A day after London Olympic bronze medallist Saina Nehwal was eliminated at the BWF World Championships in Basel, coach and husband P Kashyap has slammed the umpiring in her round of 16 clash against Mia Blichfeldt.
Nehwal’s run of consecutive quarter-final appearances at the Worlds came to an end as she suffered a three-game loss to world No 12 Blichfeldt of Denmark in the pre-quarterfinals.
The eighth seeded Indian lost 21-15, 25-27, 12-21 against 22-year-old Blichfeldt in a marathon women’s singles match that lasted an hour and 12 minutes on Thursday. In the second game, that saw 52 points being played, Nehwal had two match points while also saving five game points.
“Two match-points snatched away by bad umpiring,” Kashyap tweeted.
“And numerous wrong decisions. Unbelievable that there are no reviews on other courts at the WORLD CHAMPIONSHIPS. When will our sport get better? Sick [of it],” he added.
The match was played on court No 4 and there was no telecast. And since it was not one of the two courts which are being telecast, there was no review system in place as well.
Nehwal also tweeted soon after, expressing her dismay at the umpiring.
“Still can’t believe 2 match points which the umpire overruled in the second game,” the former world No 1 said. “And the umpire tells me in the [middle] of second game “let the line umpires do their job” and I don’t understand suddenly how the umpire overruled the match points. Very sick.”
Kashyap, the 2014 Commonwealth Games gold medallist, has been on the coach’s chair for Nehwal during the ongoing World Championships. His claims cannot be verified at the moment as there was no broadcast of the match on television or online.

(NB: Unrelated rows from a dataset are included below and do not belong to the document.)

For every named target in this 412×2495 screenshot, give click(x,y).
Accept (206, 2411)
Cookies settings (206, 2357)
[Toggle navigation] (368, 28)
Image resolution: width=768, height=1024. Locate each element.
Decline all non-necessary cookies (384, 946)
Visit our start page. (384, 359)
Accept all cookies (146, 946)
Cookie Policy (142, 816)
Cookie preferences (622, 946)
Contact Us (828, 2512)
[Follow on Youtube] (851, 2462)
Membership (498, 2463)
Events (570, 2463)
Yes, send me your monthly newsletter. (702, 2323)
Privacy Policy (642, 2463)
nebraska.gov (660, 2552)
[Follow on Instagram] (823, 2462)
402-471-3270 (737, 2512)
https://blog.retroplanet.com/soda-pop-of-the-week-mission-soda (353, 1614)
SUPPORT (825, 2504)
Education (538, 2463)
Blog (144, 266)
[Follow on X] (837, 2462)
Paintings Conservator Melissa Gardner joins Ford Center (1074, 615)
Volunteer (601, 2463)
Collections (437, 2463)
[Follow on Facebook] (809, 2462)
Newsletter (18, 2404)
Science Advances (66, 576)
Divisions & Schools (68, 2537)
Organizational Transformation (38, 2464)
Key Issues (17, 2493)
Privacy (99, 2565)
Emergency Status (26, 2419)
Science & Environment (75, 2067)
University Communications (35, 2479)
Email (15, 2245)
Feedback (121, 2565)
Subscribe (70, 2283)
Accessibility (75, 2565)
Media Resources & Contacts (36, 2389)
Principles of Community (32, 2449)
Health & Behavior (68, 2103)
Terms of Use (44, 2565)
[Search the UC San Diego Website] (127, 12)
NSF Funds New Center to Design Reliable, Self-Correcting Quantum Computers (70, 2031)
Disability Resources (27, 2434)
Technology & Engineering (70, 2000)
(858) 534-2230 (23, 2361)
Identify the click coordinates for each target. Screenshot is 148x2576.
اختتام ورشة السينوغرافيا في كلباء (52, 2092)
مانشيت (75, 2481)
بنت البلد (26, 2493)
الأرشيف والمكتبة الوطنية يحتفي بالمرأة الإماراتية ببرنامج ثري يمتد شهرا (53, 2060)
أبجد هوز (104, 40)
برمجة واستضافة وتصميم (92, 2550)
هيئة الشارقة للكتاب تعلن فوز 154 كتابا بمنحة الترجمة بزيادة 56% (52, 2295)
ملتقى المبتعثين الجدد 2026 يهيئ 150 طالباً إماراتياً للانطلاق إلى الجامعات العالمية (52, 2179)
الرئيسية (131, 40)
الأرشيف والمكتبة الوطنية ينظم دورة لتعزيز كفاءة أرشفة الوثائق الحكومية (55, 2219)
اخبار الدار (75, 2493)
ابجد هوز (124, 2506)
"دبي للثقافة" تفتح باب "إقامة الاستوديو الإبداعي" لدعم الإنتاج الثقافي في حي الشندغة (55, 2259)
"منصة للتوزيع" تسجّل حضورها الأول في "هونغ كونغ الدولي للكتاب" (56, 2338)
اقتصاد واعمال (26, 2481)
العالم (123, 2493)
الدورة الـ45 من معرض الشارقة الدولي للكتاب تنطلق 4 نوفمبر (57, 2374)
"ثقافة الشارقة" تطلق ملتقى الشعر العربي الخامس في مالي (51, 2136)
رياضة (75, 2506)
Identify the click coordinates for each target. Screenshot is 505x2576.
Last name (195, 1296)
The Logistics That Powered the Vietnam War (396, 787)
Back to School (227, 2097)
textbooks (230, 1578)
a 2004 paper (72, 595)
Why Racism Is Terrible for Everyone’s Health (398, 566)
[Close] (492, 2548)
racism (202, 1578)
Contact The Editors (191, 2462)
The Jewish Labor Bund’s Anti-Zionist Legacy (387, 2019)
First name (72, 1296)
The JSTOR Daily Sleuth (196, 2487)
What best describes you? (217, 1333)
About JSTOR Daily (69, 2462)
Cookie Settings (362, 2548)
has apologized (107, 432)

Nehwal boasts of a silver (in 2015 Jakarta) and a bronze medal (2017 Glasgow) at the World Championships. Her compatriot and two-time silver medallist PV Sindhu, however, sailed into the quarterfinals with an easy 21-14, 21-6 win over ninth seed Beiwan Zheng of the United States.
Sindhu will now face second seed Tai Tzu Ying of Chinese Taipei in the quarterfinals.